040311 日常 [日常]

 家に帰ると、まず炊飯器の電源を入れる。

 朝のうちに米を研いで水につけてあるから、コンセントを挿してボタンを押せばオッケー。すぐに加熱が始まり、30分もすれば炊き上がる。通常1合。気分によっては1.5合。

 待つ間に、スーツを脱いでシャワーを浴びて室内着に着替えて態勢を整える。パソコンも起動させておいてメールをチェックしてニュースサイトを閲覧して自分のサイトの掲示板を確認する。

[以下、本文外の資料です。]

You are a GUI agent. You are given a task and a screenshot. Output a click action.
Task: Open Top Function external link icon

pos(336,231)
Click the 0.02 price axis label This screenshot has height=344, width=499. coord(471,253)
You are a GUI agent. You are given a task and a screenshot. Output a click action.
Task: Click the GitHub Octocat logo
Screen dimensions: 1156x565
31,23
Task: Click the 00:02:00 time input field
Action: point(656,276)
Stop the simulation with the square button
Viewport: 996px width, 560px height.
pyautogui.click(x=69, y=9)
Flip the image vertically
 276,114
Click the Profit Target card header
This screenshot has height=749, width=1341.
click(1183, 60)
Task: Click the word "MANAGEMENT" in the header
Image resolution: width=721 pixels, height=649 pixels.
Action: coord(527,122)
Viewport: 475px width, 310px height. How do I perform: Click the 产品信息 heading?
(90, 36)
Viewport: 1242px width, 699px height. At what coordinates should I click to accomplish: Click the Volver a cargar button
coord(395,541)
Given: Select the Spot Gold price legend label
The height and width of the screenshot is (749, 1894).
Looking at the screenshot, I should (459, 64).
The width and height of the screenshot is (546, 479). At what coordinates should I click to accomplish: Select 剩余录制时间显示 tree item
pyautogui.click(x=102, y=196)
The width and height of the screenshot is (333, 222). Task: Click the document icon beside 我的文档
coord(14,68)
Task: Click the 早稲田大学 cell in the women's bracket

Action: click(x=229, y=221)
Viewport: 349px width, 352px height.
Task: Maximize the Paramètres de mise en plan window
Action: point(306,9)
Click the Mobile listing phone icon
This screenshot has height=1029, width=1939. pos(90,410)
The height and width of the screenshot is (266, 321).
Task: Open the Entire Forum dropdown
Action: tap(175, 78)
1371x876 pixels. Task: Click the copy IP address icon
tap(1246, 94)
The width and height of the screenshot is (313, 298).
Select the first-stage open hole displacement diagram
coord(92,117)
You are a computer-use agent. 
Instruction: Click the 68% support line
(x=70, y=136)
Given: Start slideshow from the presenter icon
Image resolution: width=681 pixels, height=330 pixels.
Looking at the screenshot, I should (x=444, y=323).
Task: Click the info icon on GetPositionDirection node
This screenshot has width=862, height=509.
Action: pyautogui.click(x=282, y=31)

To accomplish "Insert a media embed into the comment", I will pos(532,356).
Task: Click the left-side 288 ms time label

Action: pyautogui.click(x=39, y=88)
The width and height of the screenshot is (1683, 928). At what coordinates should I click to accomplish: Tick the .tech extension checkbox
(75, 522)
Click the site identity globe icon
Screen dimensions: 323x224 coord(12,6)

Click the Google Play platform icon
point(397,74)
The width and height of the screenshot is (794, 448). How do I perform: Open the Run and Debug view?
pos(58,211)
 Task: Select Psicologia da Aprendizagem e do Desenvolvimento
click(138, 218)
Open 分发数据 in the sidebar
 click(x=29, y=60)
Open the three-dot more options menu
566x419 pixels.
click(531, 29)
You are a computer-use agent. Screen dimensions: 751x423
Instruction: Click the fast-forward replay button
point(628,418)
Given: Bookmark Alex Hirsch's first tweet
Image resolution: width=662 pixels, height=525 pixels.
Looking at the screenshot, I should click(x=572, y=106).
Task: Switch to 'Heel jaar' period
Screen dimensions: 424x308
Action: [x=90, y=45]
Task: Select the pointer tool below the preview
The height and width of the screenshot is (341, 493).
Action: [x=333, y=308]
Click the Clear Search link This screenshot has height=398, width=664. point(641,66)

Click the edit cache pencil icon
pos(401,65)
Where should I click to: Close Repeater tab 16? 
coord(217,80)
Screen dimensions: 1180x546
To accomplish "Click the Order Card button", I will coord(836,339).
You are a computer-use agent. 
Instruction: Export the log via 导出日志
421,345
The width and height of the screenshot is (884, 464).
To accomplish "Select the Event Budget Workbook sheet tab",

 それも一段落したら魚を焼く。ホッケの醤油干しだったりアジの開きだったり赤魚の粕漬けだったり。冷蔵庫に入っているいずれかの魚を、コンロの魚焼きグリルの網の上にのせる。網の下に水を張るのを忘れないように。キッチンタイマーを「10分」にセットしておきながら、頃合いを見てひっくり返す。

 続いて納豆に加えるための小ネギを刻む。「納豆にはネギ入れるタイプ」だから。刻んだ小ネギは納豆を入れる器にあらかじめ入れておき、待機。

 余裕があって気が向けば味噌汁も準備するところなのだけれど、大抵はめんどくさいのでサボってしまう。乾燥ワカメも味噌も、なかなか減らない。

 ご飯が炊き上がって魚が焼き上がったら3パック98円の納豆を冷蔵庫から取り出して小ネギの上に盛って付属の醤油だれとカラシを入れてわしわしわしわしとかき混ぜる。納豆に薬味を入れる順番と、かき混ぜるタイミングについては諸説紛々あるようだけれども、僕は昔からこのやり方である。

 かくしてシンプルな食卓の準備が整い、座椅子に座った僕は箸を手にして骨をよけながら魚の身をつまみ、ご飯といっしょにかき込む。テレビは基本的にはつけないのだけれど、ごくまれにニュース番組なんかを垂れ流しておく。テレビを観るのは疲れるのだ。

 食べるのが早い方だし、たいした量でもないもんだから、ものの10分で食べ終わってしまい、箸を置く。食後時間が経つと動くのが億劫になるのは自明なので、そそくさと食器を片付けて洗ってしまう。温水の出ない台所の水道水は、冬場には果てしなく冷たく手の甲を打ち付ける。ステンレス製の炊飯器の釜に至るまですべてを洗い終わったところで、帰宅してから1時間。

 そうして僕の日常は回る。ぐるぐるぐるぐる。

 「日常に埋没するのはイヤだ」と言う人もいるけれども、埋没することができるからこその日常である。忌避すべきは、日常を平平凡凡なもの、退屈無味なものとしか思えなくなってしまうような心の有り様なのだと思う。ご飯の炊け具合の違い、魚の焼き加減の違い、食器を洗う水道水の温度の違いに、昨日と違う今日を感じることができたらそれでいい。

 水道水がだんだん温かくなってきて、また春がくる。